Thursday, November 11, 2010

PROTESTANT WORK ETHICS



Iain Duncan Smith had some of us fooled there for a while. After his ejection from the Tory leadership back in the early 2000s, he laid low, set up a thinktank called the Centre for Social Justice, visited estates, met some of the poorest people in society and emerged as a quasi-progressive figure who would sort out the iniquities and complications of the welfare system.

Such was the shock at seeing a Tory taking an interest in the plight of the poor, some on the left even gave him a cautious welcome when he was appointed as Minister for Work & Pensions. Imagine their deflation today when they read IDS's White Paper, entitled Universal Credit: welfare that works. The general thrust of its contents will have taken nobody by surprise, but its lack of nuance, its wanton warping of reality and its clodhopping crudity are remarkable.

The Centre for Social Justice always contained a strong Protestant strain. It linked poverty with social malaise and moral deficiency, which in turn was linked to welfare itself. It said that people don't work because they have been made apathetic, indolent, fatalistic and dependent by the existence of a welfare state. Hence the headline-grabber: three strikes and you're out. There is no indication of how many benefit claimants have refused offers of work; indeed, commentators have noted that most jobseekers would jump for joy if they got a single job offer, never mind three. With 18 people applying for each job vacancy, how many applications would you have to complete to stand a realistic chance of getting three job offers?
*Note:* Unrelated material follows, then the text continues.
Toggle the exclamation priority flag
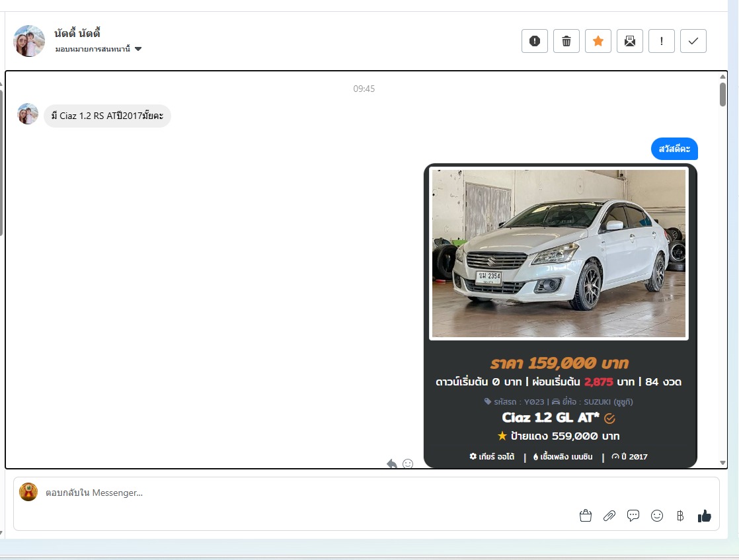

Defenders of these reforms (and how that word has been bastardised in recent years) ask: well, if there are so so few jobs around that this policy won't actually affect anyone, what is there to worry about? The answer is the rhetoric, the idea that the unemployed deserve to be unemployed. The White Paper sets up this idea; the Comprehensive Spending Review, with its massive cuts to benefits and public services, will punish the undeserving poor by hacking back benefits, by stymying growth, and by creating disincentives to finding work (see my earlier post).

There is one other important point to make. These policies will leave vast numbers of people with medical conditions and disabilities in poverty. Duncan Smith has said the DWP's Work Programme scheme will provide tailored support for people with disabilities who are looking for work. The Tory Minister for Disabled People, Maria Miller, has said she wants to see a million more disabled people in work; yet the number of places available on the Work Programme for disabled people had just been cut by George Osborne to 16,000 per year. Perhaps a greater mathematical mind than mine will explain how you get 1,000,000 from 16,000.

Furthermore, a group of Labour, Conservative and Liberal Democrat MPs have just blasted Pathways to Work - a similar scheme on which the Work Programme is based - for failing to provide disabled people with sufficient support. The private sector, they said, had performed particularly badly. The Work Programme, of course, will be delivered by the private sector.

Local Authorities have known for several years that Pathways didn't work, which is why extra funding was ploughed into support provided by local charities which had expertise in working with people with learning disabilities, mental health problems, single parents etc. With a 28% hole in their budgets, some Councils may be forced to cut this funding, leaving the most vulnerable and stigmatised in society without the support they need.

Labour is in no position to oppose these measures seriously. It was they who introduced Pathways, they who contracted ATOS to assess people with serious medical conditions as being fit to work. They must abandon the cautious line that Douglas Alexander took today and return to first principles. Universal Credit is based on making the most unwell and financially disadvantaged people pay for capitalism's mistakes. These cuts are unnecessary, and they will create poverty on a massive scale. Yesterday gave a sense of the public's anger towards the Coalition. The cuts may go through, but in time they will be the undoing of this government.